AIM → Please render the part of the items that opens with the line containing "You are a computer-use" and closes with the line containing "pyautogui.click(x=36, y=123)", both ends included, as a Markdown table with the columns Row and Line, leaving out blank lines. Include only those lines.

MATERIAL PROVIDED →
═══

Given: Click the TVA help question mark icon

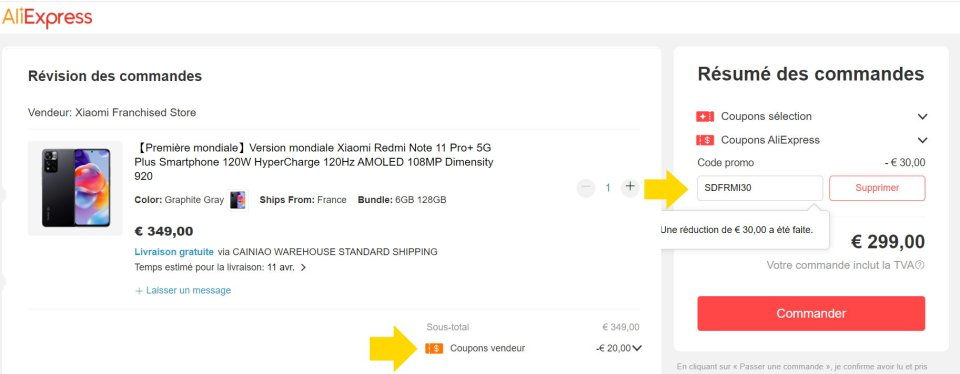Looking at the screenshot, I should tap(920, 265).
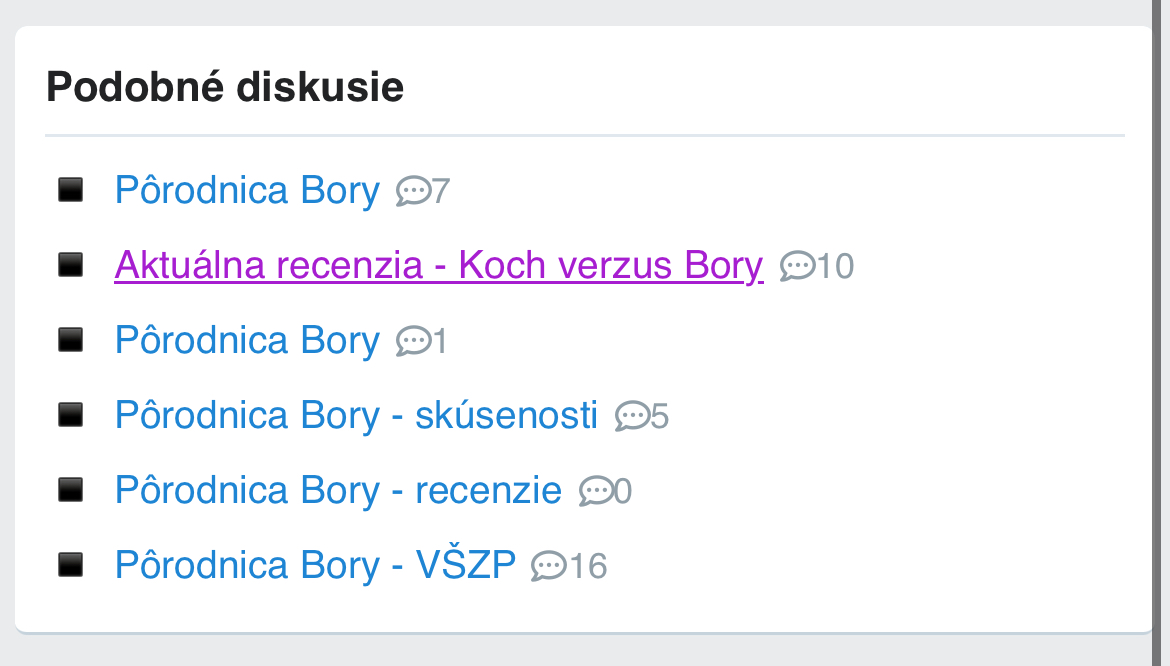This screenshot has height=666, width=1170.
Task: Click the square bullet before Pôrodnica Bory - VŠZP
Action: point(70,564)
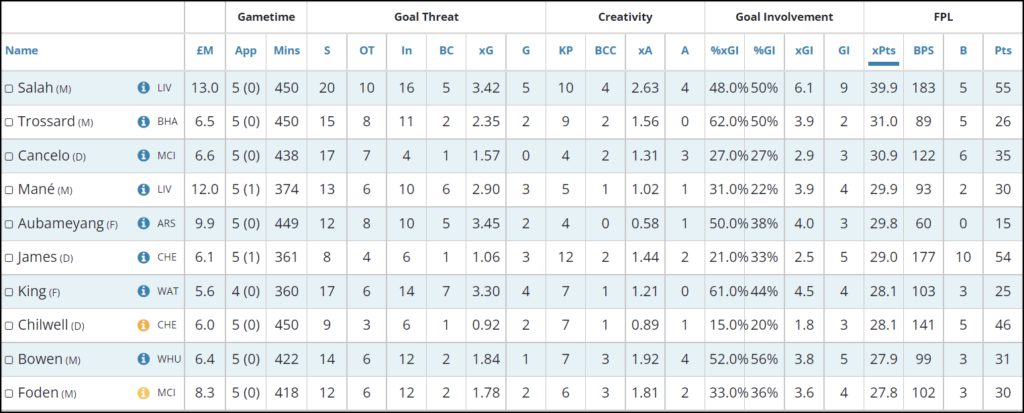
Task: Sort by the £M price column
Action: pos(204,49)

═══

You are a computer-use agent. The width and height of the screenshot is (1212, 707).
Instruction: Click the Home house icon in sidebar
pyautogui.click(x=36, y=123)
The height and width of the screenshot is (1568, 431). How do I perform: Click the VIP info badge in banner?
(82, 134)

═══

EXERCISE RESULT →
| Row | Line |
|---|---|
| 1 | You are a computer-use agent. The width and height of the screenshot is (1212, 707). |
| 2 | Instruction: Click the Home house icon in sidebar |
| 3 | pyautogui.click(x=36, y=123) |